* [AIM] Recast the material, from its first line through the line containing "Action: point(1044,9)", as a JSON list of strings with one string per line and blank lines omitted.

* [DATA TO USE]
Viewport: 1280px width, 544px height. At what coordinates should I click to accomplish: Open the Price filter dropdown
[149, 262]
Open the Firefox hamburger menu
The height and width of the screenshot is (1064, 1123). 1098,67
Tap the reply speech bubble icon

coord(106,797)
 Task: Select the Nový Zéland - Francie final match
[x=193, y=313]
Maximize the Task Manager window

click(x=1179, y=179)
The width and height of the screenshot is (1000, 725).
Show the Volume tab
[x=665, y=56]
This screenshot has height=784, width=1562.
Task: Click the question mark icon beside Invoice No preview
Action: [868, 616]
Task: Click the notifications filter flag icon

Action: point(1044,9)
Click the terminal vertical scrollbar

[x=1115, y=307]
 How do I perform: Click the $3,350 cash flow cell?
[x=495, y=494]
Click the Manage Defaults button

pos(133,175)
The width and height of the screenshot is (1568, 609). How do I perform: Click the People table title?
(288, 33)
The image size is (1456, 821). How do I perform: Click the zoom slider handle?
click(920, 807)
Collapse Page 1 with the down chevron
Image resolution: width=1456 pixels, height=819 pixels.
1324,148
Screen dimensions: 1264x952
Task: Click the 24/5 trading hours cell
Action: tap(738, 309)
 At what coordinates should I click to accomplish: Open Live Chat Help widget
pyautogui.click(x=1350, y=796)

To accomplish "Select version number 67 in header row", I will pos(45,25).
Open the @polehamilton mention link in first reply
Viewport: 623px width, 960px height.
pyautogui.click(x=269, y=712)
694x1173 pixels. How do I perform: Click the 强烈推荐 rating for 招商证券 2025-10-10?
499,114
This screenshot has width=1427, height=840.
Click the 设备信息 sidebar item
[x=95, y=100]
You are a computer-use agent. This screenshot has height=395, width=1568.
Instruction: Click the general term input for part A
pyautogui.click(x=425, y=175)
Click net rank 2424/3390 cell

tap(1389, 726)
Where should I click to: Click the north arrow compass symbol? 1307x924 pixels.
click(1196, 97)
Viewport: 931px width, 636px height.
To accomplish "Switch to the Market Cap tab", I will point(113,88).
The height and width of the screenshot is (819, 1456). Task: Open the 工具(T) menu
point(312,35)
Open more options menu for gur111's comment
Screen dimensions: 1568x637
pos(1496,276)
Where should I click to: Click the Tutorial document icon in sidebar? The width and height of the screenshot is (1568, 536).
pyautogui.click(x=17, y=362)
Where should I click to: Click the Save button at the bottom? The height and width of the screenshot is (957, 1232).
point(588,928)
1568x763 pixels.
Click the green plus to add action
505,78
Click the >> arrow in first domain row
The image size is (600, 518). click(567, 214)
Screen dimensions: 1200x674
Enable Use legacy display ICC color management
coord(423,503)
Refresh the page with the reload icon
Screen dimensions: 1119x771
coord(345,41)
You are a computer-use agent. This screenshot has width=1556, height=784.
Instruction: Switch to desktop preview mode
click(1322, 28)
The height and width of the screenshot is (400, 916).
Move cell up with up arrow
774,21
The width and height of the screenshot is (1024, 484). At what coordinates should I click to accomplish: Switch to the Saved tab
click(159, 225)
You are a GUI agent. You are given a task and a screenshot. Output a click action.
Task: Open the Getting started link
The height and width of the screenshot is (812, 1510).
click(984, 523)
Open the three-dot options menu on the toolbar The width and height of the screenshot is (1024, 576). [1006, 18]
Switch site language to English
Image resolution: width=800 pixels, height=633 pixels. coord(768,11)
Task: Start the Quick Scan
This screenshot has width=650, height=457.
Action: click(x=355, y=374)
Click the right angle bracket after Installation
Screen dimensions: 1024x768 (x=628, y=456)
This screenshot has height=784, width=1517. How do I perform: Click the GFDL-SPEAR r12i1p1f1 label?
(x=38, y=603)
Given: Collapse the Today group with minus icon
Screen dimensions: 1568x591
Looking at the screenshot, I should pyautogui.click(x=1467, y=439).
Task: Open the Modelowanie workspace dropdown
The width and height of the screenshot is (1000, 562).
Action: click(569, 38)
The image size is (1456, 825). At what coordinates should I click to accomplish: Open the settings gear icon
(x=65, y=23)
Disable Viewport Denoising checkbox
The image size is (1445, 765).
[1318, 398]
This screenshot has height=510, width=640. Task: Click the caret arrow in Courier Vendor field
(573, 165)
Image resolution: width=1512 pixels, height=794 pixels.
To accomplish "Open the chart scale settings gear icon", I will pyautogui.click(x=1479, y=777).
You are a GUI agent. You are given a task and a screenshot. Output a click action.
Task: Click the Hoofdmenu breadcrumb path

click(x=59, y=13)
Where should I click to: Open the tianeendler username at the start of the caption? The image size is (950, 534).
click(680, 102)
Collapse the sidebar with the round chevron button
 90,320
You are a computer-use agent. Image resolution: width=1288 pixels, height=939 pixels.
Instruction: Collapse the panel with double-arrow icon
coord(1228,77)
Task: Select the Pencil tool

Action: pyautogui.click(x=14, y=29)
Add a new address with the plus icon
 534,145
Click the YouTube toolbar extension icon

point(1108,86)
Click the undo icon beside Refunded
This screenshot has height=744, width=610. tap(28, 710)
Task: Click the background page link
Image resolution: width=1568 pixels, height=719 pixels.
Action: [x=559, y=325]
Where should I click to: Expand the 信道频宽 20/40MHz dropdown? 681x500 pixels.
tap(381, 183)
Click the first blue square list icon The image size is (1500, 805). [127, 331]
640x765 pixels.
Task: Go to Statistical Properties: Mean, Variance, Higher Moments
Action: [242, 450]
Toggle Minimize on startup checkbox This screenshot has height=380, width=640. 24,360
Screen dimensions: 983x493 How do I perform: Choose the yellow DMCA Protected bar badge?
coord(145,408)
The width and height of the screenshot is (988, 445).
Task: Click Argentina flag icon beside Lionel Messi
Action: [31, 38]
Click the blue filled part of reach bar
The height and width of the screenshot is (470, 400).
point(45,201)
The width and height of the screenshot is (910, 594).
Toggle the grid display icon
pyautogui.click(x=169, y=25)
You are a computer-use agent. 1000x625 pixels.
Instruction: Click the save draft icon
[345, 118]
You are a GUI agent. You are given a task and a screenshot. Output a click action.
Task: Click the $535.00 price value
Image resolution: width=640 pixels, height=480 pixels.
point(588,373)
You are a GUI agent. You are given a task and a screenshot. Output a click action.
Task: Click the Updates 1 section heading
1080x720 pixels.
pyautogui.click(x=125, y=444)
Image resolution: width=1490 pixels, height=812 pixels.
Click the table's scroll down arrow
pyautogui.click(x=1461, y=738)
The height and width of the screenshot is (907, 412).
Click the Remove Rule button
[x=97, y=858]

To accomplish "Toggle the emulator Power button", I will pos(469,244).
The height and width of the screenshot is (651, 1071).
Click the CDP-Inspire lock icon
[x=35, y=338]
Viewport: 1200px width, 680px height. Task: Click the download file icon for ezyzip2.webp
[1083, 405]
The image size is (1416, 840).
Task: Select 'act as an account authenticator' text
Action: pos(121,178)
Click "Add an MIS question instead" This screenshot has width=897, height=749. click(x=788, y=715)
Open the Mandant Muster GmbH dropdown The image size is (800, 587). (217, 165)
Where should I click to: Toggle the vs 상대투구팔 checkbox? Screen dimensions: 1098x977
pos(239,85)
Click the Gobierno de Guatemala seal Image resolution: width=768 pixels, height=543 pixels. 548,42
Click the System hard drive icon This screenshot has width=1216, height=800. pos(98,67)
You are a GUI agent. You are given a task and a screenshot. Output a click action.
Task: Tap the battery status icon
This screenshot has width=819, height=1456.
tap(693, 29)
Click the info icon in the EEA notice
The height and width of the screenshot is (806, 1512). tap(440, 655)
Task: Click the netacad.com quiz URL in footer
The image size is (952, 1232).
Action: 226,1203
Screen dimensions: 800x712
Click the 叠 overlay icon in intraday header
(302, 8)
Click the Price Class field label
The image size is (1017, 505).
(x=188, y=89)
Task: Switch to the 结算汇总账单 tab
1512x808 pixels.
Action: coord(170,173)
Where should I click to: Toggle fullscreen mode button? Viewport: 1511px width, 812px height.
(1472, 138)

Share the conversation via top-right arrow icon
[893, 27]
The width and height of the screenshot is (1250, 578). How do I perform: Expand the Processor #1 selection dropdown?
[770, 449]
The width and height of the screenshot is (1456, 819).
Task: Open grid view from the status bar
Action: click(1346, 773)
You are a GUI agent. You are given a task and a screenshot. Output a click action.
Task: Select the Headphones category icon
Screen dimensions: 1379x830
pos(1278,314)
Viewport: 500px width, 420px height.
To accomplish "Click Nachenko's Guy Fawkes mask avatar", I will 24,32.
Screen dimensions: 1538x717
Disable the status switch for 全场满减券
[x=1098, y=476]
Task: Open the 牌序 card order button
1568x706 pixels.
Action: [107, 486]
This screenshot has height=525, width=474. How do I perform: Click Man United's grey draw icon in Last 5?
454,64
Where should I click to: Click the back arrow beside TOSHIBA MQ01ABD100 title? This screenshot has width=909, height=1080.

* [FULL ANSWER]
[
  "Viewport: 1280px width, 544px height. At what coordinates should I click to accomplish: Open the Price filter dropdown",
  "[149, 262]",
  "Open the Firefox hamburger menu",
  "The height and width of the screenshot is (1064, 1123). 1098,67",
  "Tap the reply speech bubble icon",
  "coord(106,797)",
  " Task: Select the Nový Zéland - Francie final match",
  "[x=193, y=313]",
  "Maximize the Task Manager window",
  "click(x=1179, y=179)",
  "The width and height of the screenshot is (1000, 725).",
  "Show the Volume tab",
  "[x=665, y=56]",
  "This screenshot has height=784, width=1562.",
  "Task: Click the question mark icon beside Invoice No preview",
  "Action: [868, 616]",
  "Task: Click the notifications filter flag icon",
  "Action: point(1044,9)"
]